BEGIN RECORD EXCERPTS
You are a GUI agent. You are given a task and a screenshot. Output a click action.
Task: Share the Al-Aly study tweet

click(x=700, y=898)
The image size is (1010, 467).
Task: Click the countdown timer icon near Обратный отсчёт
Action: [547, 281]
END RECORD EXCERPTS
▸ **WHAT THE TASK REQUIRES**
Send back every entry precisely as given.

▸ **ANSWER BOX**
You are a GUI agent. You are given a task and a screenshot. Output a click action.
Task: Share the Al-Aly study tweet

click(x=700, y=898)
The image size is (1010, 467).
Task: Click the countdown timer icon near Обратный отсчёт
Action: [547, 281]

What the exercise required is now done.